Each entry needs to be repeated exactly, with nothing added or removed.

Saved data entries:

=== Section Start ===

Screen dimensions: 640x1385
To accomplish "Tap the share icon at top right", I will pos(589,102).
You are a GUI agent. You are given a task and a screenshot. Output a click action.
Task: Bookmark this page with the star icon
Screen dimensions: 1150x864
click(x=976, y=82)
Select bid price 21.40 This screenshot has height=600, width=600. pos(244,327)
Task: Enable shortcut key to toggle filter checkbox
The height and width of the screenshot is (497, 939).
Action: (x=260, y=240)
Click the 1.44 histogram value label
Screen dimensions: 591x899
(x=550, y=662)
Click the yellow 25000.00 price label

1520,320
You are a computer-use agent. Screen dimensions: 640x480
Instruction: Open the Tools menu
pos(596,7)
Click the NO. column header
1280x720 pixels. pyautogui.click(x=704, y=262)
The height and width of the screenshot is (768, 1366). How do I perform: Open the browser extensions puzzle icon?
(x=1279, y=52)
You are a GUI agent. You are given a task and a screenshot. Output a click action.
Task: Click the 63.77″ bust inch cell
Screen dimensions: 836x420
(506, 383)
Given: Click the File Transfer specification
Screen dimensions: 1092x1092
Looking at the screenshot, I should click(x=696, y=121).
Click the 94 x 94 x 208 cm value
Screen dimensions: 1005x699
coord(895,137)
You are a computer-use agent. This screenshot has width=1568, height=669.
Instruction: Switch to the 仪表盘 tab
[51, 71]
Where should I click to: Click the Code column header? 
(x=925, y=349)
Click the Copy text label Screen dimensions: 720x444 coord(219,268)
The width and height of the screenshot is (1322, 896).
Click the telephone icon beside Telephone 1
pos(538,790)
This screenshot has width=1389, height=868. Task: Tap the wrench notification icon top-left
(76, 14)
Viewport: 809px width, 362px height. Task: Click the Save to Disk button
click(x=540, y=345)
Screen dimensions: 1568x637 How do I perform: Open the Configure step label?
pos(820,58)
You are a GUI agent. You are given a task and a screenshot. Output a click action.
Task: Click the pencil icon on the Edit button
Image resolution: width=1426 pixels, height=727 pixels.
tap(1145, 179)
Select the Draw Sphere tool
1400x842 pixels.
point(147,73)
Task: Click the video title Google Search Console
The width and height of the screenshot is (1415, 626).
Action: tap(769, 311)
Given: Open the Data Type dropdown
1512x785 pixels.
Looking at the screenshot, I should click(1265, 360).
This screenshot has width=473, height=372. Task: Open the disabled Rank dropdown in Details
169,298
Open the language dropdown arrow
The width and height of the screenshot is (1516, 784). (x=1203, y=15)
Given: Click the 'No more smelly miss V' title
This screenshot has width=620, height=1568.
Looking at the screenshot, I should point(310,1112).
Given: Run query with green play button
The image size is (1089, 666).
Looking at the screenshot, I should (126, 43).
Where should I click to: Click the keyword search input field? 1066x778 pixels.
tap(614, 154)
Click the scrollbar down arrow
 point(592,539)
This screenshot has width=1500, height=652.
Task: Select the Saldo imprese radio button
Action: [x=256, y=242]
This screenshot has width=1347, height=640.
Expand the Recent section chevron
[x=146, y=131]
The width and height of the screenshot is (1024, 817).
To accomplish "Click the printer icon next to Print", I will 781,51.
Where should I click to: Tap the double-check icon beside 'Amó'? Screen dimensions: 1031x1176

=== Section End ===

## Task solution
Screen dimensions: 640x1385
To accomplish "Tap the share icon at top right", I will pos(589,102).
You are a GUI agent. You are given a task and a screenshot. Output a click action.
Task: Bookmark this page with the star icon
Screen dimensions: 1150x864
click(x=976, y=82)
Select bid price 21.40 This screenshot has height=600, width=600. pos(244,327)
Task: Enable shortcut key to toggle filter checkbox
The height and width of the screenshot is (497, 939).
Action: (x=260, y=240)
Click the 1.44 histogram value label
Screen dimensions: 591x899
(x=550, y=662)
Click the yellow 25000.00 price label

1520,320
You are a computer-use agent. Screen dimensions: 640x480
Instruction: Open the Tools menu
pos(596,7)
Click the NO. column header
1280x720 pixels. pyautogui.click(x=704, y=262)
The height and width of the screenshot is (768, 1366). How do I perform: Open the browser extensions puzzle icon?
(x=1279, y=52)
You are a GUI agent. You are given a task and a screenshot. Output a click action.
Task: Click the 63.77″ bust inch cell
Screen dimensions: 836x420
(506, 383)
Given: Click the File Transfer specification
Screen dimensions: 1092x1092
Looking at the screenshot, I should click(x=696, y=121).
Click the 94 x 94 x 208 cm value
Screen dimensions: 1005x699
coord(895,137)
You are a computer-use agent. This screenshot has width=1568, height=669.
Instruction: Switch to the 仪表盘 tab
[51, 71]
Where should I click to: Click the Code column header? 
(x=925, y=349)
Click the Copy text label Screen dimensions: 720x444 coord(219,268)
The width and height of the screenshot is (1322, 896).
Click the telephone icon beside Telephone 1
pos(538,790)
This screenshot has width=1389, height=868. Task: Tap the wrench notification icon top-left
(76, 14)
Viewport: 809px width, 362px height. Task: Click the Save to Disk button
click(x=540, y=345)
Screen dimensions: 1568x637 How do I perform: Open the Configure step label?
pos(820,58)
You are a GUI agent. You are given a task and a screenshot. Output a click action.
Task: Click the pencil icon on the Edit button
Image resolution: width=1426 pixels, height=727 pixels.
tap(1145, 179)
Select the Draw Sphere tool
1400x842 pixels.
point(147,73)
Task: Click the video title Google Search Console
The width and height of the screenshot is (1415, 626).
Action: tap(769, 311)
Given: Open the Data Type dropdown
1512x785 pixels.
Looking at the screenshot, I should click(1265, 360).
This screenshot has width=473, height=372. Task: Open the disabled Rank dropdown in Details
169,298
Open the language dropdown arrow
The width and height of the screenshot is (1516, 784). (x=1203, y=15)
Given: Click the 'No more smelly miss V' title
This screenshot has width=620, height=1568.
Looking at the screenshot, I should point(310,1112).
Given: Run query with green play button
The image size is (1089, 666).
Looking at the screenshot, I should (126, 43).
Where should I click to: Click the keyword search input field? 1066x778 pixels.
tap(614, 154)
Click the scrollbar down arrow
 point(592,539)
This screenshot has width=1500, height=652.
Task: Select the Saldo imprese radio button
Action: [x=256, y=242]
This screenshot has width=1347, height=640.
Expand the Recent section chevron
[x=146, y=131]
The width and height of the screenshot is (1024, 817).
To accomplish "Click the printer icon next to Print", I will 781,51.
Where should I click to: Tap the double-check icon beside 'Amó'? Screen dimensions: 1031x1176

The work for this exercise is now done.